Read the page that matches your planning question
| If you need to decide... | Read this page |
|---|---|
| How analyses should be grouped into a planned analysis family | Analysis Family Declaration |
| Whether the hypothesis is directional and when one-sided vs two-sided testing is justified | Hypothesis Direction and Sidedness |
| How outliers, exclusions, winsorization, or manual overrides should be handled in advance | Outlier and Exclusion Policy |
| Which participants, samples, or rows meet the inclusion rules before analysis | Inclusion and Exclusion Criteria |
| How allocation should be randomized before data collection or analysis review | Randomization Plan |
| Who should be blinded to condition or outcome information during the study | Blinding Plan |
| When a study or data collection process should stop according to predeclared rules | Predefined Stopping Rules |
Start here
If your first question is how multiple comparisons or related tests should be grouped before inference, start with Analysis Family Declaration.

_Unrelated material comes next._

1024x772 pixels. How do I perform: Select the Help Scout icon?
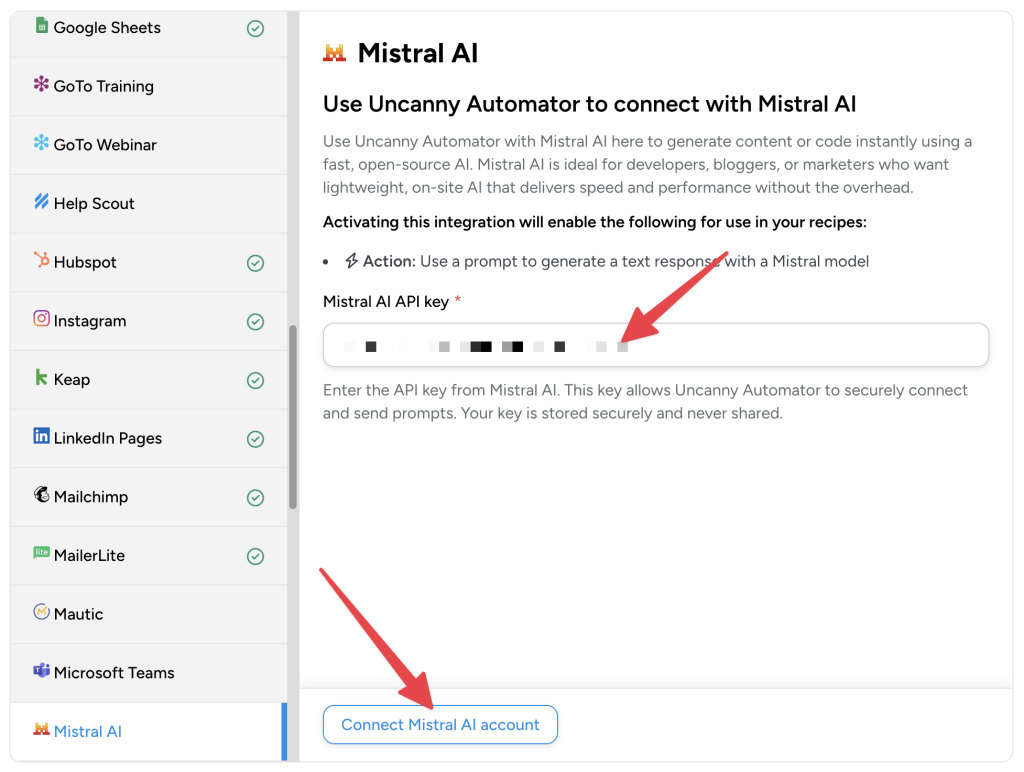40,203
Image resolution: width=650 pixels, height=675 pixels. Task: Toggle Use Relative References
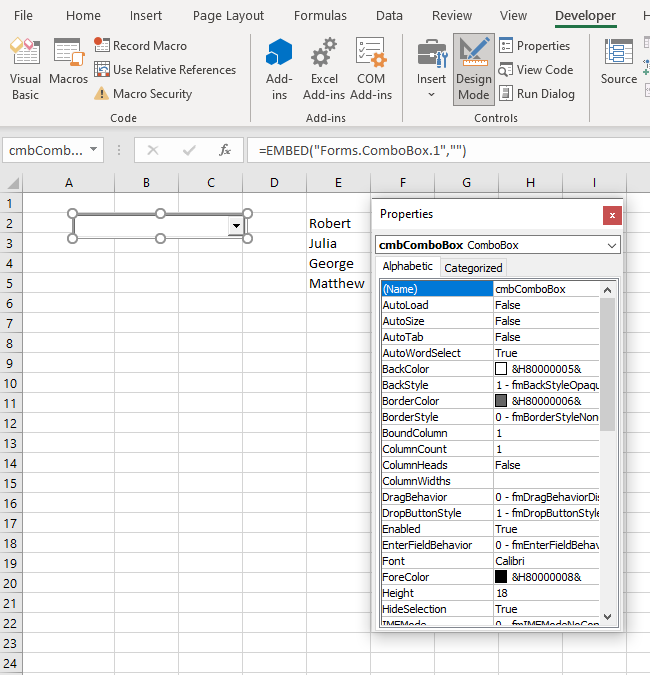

If you already know the core comparison and need to decide whether the hypothesis is directional, continue to Hypothesis Direction and Sidedness.
If the main risk is post-hoc removal, retention, or winsorization of extreme observations, go to Outlier and Exclusion Policy.
If your study depends on predefined sample eligibility, masking, or stopping conditions, continue to Inclusion and Exclusion Criteria, Blinding Plan, or Predefined Stopping Rules.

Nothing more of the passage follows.